Hoje comemora-se o dia do tradutor, data festiva para nós, profissionais-ponte de culturas! O dia 30 de setembro foi escolhido pois é o aniversário da morte de São Jerônimo de Strídon, o primeiro tradutor da Bíblia do hebraico e do grego para o latim (a Vulgata), que tomou 15 anos de trabalho.
Em homenagem ao nosso dia, publico um texto que está na revista eletrônica Cronópios, que fiz para que todos pudessem se dar conta de como nossa profissão ainda é pouco conhecida e bastante desrespeitada:
Mãos ao alto, tradutor!
por Peterso Rissatti
Reconhecida como quase a mais antiga das profissões, a tradução ainda padece do jugo do desconhecimento do grande público e, dessa forma, fica mais sujeita aos mandos e desmandos de interesses escusos do que ao contrário poderia ser. Talvez por ainda ser considerada um mal necessário e não, como já se comprovou, a única via para o acesso universal a cultura, os tradutores não conseguimos reunir forças perante os ditames de um mercado de poucos bons profissionais e muitos aventureiros e amadores. Mesmo no âmbito acadêmico há o preconceito contra obras traduzidas, no qual as traduções são relegadas aos estudos de precisão lingüística, e os acadêmicos “recusam-se a considerá-la como transmissora de valores literários na cultura-alvo”[1] (Venuti, 2002) . Nesse sentido, lesar um tradutor que há anos cumpriu com seu papel se torna uma tarefa sinecura, como se mostrou em recentes acontecimentos.
Somos intermediários entre culturas, contudo a importância de nosso ofício não é noticiada, sequer reconhecida pela grande mídia. Invisíveis, perambulamos pelas obras alheias, trazendo-as para que o grande público possa usufruir o bem que o conhecimento traz. Ao mesmo tempo, a natureza autoral do nosso esforço é inegável e tem seus direitos protegidos por lei, dado que o produto de nossa tarefa constitui uma criação do espírito, nos termos do artigo 7º da lei 9.610/98. Porém, no atual mercado editorial brasileiro, como se defender dos vilipêndios de agentes inescrupulosos da indústria cultural, preocupados apenas em gerar lucros imensos com o trabalho alheio, tendo em vista que a legislação não se baseia em consultas aos tradutores, mas na praxe mercadológica? Sem a união de profissionais em prol da causa, a dificuldade aumenta para níveis extraordinários, como comenta o tradutor Adail Sobral em matéria para o Observatório de Imprensa : “Enfim, estou convencido de que há necessidade de se criar a classe dos tradutores para alguma coisa melhorar. Unidos teremos alguma chance” [2]. E não apenas o tradutor sofre prejuízos, como atualmente editoras têm contabilizado perdas, como é o caso da L&PM e da Editora Globo, que já se articulam judicialmente para obter indenizações.

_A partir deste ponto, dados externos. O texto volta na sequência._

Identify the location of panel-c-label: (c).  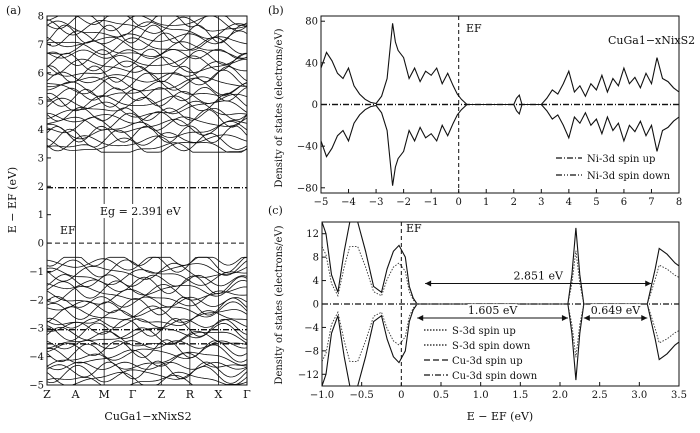
(276, 210).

O basta veio com o abaixo-assinado eletrônico (http://assinado-tradutores.blogspot.com/), um blog feito por tradutores que, indignados com as matérias que ecoaram em diversos veículos da imprensa, resolveram ingressar numa batalha contra a situação vexatória que se instalou publicamente, mostrando que não apenas havia um prejuízo econômico patente para os maiores interessados, mas também a degeneração da formação de nosso patrimônio literário traduzido, hoje infestado com obras não apenas plagiadas, mas também, em não raros casos, remontadas e enxertadas como monstros frankinstenianos. O apoio ao movimento vem de centenas de tradutores, da Academia Brasileira de Letras, além de diversos grandes autores da nossa literatura e editoras. Denise Bottmann, uma das tradutoras responsáveis pelo abaixo-assinado, descreve os resultados da pilhagem das obras traduzidas: “o que nunca se pode esquecer é que são milhões de exemplares que estão em lares, escolas e bibliotecas, impunemente destruindo a memória e o patrimônio cultural do país, num processo de danos quase irreversíveis. São centenas de teses, artigos, dissertações, referências e indicações bibliográficas para vestibulares e concursos públicos, tudo sacramentando as fraudes”.
União seria a palavra de ordem no caos que se instalou. Para que se corrija o embuste e não se perpetuem os danos causados à arte e à formação cultural brasileira, tradutores, editoras, jornalistas e a opinião pública necessitam criar e fomentar uma devassa ao mal-caratismo que avilta os trabalhadores da palavra. Dessa forma, e apenas assim, poderemos trilhar um caminho mais justo e próspero.
[1] VENUTTI, Lawrence. Escândalos da Tradução. Bauru, SP: EDUSC. 2002. Trad.: Laureano Pelegrin, Lucinéia Marcelino Villela, Marileide Dias Esquerda e Valéria Biondo, p. 67.